Explaining how important each input feature is to a classifier’s decision is critical in high-stake applications. An underlying principle behind dozens of explanation methods is to take the prediction difference between before-and-after an input feature (here, a token) is removed as its attribution—the individual treatment effect in causal inference. A recent method called Input Marginalization (IM) (Kim et al. 2020; Harbecke and Alt, 2020) uses BERT to replace a token—simulating the do(.) operator—yielding more plausible counterfactuals. However, our rigorous evaluation using five metrics and on three datasets found IM explanations to be consistently more biased, less accurate, and less plausible than those derived from simply deleting a word.

Acknowledgment: This work is supported by the National Science Foundation under Grant No. 1850117, Adobe Research, and the NaphCare Charitable Foundation.

Conference: The Asia-Pacific Chapter of the Association for Computational Linguistics. AACL IJCNLP 2022. Oral presentation (acceptance rate: 63/554 = 11.4%).

Figure 1: Many words labeled as important by humans such as “stepping“, “stone” (in SST) or “hot“, “air” (in e-SNLI) are deemed unimportant by Input Marginalization (IM$_0$). Here, the color map is: negative -1, neutral 0, positive +1. Even when randomizing the classifier’s weights three times, the IM attribution of these words remains unchanged at near zero (IM$_1$ to IM$_3$). That is, these words are highly predictable by BERT (e.g. 0.9793 for stepping). Therefore, when marginalizing over the top-$k$ BERT candidates (e.g. “stepping”, “rolling”, “casting”), the IM attribution for these low-entropy words tends to zero, leading to heatmaps that are (1) biased, (2) (2) less accurate, and (3) less plausible than those of Leave-One-Out (LOO empty).

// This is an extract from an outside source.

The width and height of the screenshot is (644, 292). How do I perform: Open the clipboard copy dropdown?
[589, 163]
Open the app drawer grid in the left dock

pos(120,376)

Figure 2: Aligned with Kim et al. (2020), IM is the best method, outperforming LOO baselines under AUC rep . In contrast, IM is also the worst method under AUC. For both metrics, lower is better.

Figure 3: Both LOO and IM substantially outperform the random baseline (c). However, on average, LOO outperforms IM across both ROAR and ROAR-BERT variant (that uses BERT to replace top-N tokens instead of deleting them).

 

Figure 4: Compared to IM, LOO is substantially more consistent with human annotations over all three datasets. Note that the gap between LOO empty and IM is ∼3× wider when comparing AMs with the e-SNLI tokens that at least three annotators label “important” (i.e. L3), compared to L2 (higher is better). LIME BERT explanations are slightly less consistent with human highlights than those of LIME despite their counterfactuals being more realistic.